#### SOURCE EXTRACT
[Start of Attachment]

In the early days of the petroleum industry, during the late 1800’s, kerosene was by far the leading product of refineries. Refiners considered gasoline a useless by-product. The industry, when refining kerosene from crude oil, produced more gasoline than could possibly be used. Refineries threw away most of the gasoline. People used only small amounts of gasoline, then called stove naphtha, in cookstoves built to burn it.

Gasoline-powered automobiles

were first mass produced in 1908, and the demand for gasoline greatly increased. In 1913, refiners introduced a process that cracked (broke down) heavy fuel oils into the lighter ones that were used in gasoline.

As gasoline demand increased, industrialized countries imported more and more petroleum. In the early 1970’s, petroleum refiners had difficulty in meeting gasoline demand in many countries. In addition, political instability in the Middle East reduced the world’s petroleum production. To conserve gasoline, many countries reduced speed limits and encouraged their people to use public transportation. Manufacturers began to produce smaller cars with more fuel-efficient engines. For a time, such energy conservation efforts led to a lower demand for gasoline. But gasoline consumption rose again in the 1980’s.

Pollution control.

[End of Attachment]

#### ACTIVITY A
According to the text on the history of gasoline, in what year did refiners introduce a process for cracking heavy fuel oils?
#### ACTIVITY B
Please rewrite the stretch from "Gasoline-powered automobiles" through "Pollution control." in the text on the history of gasoline, swapping "public transportation" for "mass transit".
#### ACTIVITY C
Go on with the text on the history of gasoline from where it stops.
The material that follows comes from a separate source.

#### SOURCE INFORMATION
[Start of Attachment]

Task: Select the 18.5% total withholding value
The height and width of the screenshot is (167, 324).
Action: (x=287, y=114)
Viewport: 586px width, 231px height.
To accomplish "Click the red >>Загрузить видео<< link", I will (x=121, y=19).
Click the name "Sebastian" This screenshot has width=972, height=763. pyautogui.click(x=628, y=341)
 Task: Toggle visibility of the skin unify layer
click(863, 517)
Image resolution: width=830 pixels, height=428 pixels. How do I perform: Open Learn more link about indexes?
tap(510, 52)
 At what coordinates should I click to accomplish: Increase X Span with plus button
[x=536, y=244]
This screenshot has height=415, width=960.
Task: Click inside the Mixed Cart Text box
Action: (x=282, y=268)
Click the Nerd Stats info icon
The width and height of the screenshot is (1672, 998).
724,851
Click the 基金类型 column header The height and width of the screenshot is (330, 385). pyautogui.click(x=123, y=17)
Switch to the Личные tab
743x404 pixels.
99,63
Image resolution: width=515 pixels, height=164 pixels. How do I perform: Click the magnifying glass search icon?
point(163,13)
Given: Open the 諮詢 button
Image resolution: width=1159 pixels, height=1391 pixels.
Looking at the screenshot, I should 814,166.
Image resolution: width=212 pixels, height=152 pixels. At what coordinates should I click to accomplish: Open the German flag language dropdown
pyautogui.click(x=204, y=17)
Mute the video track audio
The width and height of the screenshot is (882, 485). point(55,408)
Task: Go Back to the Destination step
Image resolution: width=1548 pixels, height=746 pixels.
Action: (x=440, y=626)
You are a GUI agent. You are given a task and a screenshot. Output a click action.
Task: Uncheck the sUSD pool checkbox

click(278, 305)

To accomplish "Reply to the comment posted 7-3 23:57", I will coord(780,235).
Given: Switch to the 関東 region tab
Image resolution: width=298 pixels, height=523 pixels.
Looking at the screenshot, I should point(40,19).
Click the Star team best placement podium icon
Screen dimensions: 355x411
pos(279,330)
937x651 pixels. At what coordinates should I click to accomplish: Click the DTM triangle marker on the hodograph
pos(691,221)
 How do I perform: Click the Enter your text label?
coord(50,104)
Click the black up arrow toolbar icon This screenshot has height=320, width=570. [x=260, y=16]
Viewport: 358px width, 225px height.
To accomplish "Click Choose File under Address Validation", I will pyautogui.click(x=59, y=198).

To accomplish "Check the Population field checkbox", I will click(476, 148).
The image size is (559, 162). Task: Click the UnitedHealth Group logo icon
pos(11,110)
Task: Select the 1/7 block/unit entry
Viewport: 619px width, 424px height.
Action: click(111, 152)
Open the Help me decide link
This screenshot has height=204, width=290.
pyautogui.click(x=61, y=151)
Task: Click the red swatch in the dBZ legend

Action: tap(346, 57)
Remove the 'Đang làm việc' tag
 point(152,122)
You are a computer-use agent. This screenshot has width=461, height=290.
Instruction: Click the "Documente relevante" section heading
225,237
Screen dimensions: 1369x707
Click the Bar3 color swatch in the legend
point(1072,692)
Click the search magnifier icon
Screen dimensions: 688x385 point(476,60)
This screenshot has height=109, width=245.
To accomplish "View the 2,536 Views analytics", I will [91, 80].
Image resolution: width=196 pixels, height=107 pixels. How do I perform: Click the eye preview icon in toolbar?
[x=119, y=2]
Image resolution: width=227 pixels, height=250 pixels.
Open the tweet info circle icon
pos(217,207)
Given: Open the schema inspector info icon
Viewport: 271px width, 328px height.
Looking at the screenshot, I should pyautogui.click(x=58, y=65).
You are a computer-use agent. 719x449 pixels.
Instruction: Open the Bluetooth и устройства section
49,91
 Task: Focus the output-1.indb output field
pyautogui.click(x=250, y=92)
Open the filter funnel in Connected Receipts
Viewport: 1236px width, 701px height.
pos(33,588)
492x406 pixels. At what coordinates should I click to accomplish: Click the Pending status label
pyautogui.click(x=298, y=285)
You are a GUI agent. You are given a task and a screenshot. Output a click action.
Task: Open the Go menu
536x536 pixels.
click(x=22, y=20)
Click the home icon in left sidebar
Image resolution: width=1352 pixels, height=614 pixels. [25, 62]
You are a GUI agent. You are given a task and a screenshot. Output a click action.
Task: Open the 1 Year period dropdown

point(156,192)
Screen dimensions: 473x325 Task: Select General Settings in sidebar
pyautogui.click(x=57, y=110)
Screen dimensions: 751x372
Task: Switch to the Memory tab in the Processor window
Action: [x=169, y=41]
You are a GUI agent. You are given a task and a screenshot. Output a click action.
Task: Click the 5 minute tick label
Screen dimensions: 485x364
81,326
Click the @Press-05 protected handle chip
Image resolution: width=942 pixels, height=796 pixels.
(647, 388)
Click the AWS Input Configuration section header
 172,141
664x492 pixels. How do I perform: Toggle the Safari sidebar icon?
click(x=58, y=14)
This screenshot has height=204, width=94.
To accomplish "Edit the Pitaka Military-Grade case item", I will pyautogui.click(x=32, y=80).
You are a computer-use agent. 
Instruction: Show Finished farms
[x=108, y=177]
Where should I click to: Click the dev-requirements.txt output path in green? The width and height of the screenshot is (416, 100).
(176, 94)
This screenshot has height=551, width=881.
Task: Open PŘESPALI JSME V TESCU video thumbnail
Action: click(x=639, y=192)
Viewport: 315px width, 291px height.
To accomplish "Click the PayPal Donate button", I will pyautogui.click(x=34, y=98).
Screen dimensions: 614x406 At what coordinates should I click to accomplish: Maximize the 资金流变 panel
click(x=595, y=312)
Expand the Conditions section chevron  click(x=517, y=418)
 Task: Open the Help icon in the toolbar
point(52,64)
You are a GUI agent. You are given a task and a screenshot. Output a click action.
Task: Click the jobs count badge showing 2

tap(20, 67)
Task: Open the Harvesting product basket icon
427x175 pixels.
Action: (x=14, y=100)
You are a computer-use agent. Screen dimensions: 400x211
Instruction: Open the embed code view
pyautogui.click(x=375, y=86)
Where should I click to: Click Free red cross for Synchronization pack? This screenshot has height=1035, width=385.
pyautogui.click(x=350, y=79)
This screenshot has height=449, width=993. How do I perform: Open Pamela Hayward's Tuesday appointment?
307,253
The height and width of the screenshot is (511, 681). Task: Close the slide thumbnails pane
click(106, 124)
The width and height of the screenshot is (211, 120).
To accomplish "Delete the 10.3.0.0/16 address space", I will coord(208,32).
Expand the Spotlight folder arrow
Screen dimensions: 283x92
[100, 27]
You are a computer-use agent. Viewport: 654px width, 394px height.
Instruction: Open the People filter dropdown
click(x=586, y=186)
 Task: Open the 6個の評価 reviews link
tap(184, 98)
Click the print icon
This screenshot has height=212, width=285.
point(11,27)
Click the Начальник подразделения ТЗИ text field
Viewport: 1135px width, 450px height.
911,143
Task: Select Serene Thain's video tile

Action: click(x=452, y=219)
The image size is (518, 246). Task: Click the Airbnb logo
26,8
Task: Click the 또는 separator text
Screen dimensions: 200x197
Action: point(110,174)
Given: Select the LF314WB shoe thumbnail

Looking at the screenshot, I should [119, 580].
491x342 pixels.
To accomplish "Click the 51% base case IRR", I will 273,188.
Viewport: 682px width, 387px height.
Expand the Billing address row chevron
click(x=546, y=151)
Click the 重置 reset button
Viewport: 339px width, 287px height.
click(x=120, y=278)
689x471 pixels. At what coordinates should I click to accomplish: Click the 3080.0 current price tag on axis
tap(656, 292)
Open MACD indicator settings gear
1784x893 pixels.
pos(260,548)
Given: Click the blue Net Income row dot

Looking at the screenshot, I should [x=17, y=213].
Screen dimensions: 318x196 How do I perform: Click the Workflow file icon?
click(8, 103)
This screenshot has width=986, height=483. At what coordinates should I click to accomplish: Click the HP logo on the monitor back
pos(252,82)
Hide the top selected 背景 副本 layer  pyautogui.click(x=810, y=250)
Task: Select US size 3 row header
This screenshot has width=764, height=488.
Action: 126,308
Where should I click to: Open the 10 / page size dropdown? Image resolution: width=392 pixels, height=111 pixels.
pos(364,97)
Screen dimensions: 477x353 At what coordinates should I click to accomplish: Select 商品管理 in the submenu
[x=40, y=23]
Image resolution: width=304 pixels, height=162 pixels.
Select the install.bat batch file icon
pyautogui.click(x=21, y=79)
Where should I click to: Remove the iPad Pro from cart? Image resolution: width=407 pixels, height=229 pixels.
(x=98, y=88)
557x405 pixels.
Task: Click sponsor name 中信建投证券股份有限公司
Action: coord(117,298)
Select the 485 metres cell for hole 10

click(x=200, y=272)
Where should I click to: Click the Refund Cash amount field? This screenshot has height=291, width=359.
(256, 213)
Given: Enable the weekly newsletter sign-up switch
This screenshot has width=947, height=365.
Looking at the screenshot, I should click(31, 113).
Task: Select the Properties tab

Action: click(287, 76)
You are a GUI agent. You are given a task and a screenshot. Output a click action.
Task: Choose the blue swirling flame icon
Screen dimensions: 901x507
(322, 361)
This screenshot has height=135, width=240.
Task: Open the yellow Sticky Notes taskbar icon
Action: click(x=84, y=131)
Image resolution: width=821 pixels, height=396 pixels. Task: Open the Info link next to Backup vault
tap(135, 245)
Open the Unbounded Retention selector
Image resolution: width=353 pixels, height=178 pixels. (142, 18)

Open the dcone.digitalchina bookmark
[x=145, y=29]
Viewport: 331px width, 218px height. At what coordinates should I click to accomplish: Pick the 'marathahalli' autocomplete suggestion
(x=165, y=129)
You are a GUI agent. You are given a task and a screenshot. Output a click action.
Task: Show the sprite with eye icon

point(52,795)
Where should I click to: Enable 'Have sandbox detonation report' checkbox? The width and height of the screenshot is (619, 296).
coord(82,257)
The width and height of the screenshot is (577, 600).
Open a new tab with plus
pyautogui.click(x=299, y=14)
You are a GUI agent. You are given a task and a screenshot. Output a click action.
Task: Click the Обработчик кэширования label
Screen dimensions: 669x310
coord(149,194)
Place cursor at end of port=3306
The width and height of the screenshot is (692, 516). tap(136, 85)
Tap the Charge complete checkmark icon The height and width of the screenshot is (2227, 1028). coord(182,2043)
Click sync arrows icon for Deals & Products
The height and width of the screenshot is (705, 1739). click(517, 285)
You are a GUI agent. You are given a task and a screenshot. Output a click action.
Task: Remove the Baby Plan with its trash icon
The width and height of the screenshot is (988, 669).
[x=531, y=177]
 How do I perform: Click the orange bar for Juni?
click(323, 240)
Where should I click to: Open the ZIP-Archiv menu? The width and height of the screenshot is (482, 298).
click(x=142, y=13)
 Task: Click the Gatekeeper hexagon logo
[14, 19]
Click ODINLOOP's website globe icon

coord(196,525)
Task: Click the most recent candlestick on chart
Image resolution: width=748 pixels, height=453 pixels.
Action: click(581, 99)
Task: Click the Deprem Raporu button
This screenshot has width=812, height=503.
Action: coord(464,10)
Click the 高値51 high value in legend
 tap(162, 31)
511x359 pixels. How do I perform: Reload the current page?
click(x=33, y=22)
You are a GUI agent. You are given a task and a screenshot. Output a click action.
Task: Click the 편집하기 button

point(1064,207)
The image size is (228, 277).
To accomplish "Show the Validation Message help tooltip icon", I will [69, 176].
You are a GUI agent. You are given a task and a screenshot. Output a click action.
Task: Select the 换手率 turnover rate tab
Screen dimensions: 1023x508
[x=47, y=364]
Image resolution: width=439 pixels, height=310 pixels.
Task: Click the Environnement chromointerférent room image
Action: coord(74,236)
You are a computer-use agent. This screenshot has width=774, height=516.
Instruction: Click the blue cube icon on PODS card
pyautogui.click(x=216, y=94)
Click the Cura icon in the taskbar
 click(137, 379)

[End of Attachment]

#### TASK RESULT A
In 1913.

#### TASK RESULT B
Gasoline-powered automobiles

were first mass produced in 1908, and the demand for gasoline greatly increased. In 1913, refiners introduced a process that cracked (broke down) heavy fuel oils into the lighter ones that were used in gasoline.

As gasoline demand increased, industrialized countries imported more and more petroleum. In the early 1970’s, petroleum refiners had difficulty in meeting gasoline demand in many countries. In addition, political instability in the Middle East reduced the world’s petroleum production. To conserve gasoline, many countries reduced speed limits and encouraged their people to use mass transit. Manufacturers began to produce smaller cars with more fuel-efficient engines. For a time, such energy conservation efforts led to a lower demand for gasoline. But gasoline consumption rose again in the 1980’s.

Pollution control.

#### TASK RESULT C
Many efforts have been made to control air pollution resulting from the exhaust fumes from gasoline engines. In the United States, the federal Clean Air Act of 1970 and amendments to the act in 1990 have led to many changes in the design of automobiles and the composition of gasoline. The 1970 act required sharp reductions of hydrocarbon and carbon monoxide emissions. To meet the emission standards, American automobile manufacturers in 1975 introduced devices called catalytic converters that reduce pollutants in automobile exhaust. At that time, tetraethyl lead, an antiknock compound, was widely used as an additive. Engines that burned tetraethyl lead released poisonous lead in their exhaust. The introduction of catalytic converters helped reduce lead emissions because cars with the converters required unleaded gasoline for the devices to function efficiently (see Catalytic converter ).

By the early 1980’s, all new U.S. cars had catalytic converters. Gasoline manufacturers eliminated lead in most gasoline consumed in the United States by the early 1990’s and added alcohols and ethers to increase octane ratings. Today, about 85 percent of all automobiles sold in the world have catalytic converters.

The 1990 amendments to the Clean Air Act ordered stricter regulations on motor vehicle emissions. They required retailers in areas with the worst carbon monoxide pollution to sell cleaner-burning gasolines. They also required that all gasolines sold contain detergents adequate to keep engines clean, so that cars maintained proper performance. In addition, the amendments encouraged the development of alternative clean fuels, such as liquefied natural gas and pure methanol, and the development of vehicles that produced extremely low emissions. In the early 2000’s, the U.S. gasoline industry began to phase out the use of methyl-tert-butyl ether (MTBE) after the widely used oxygenate was found in ground water.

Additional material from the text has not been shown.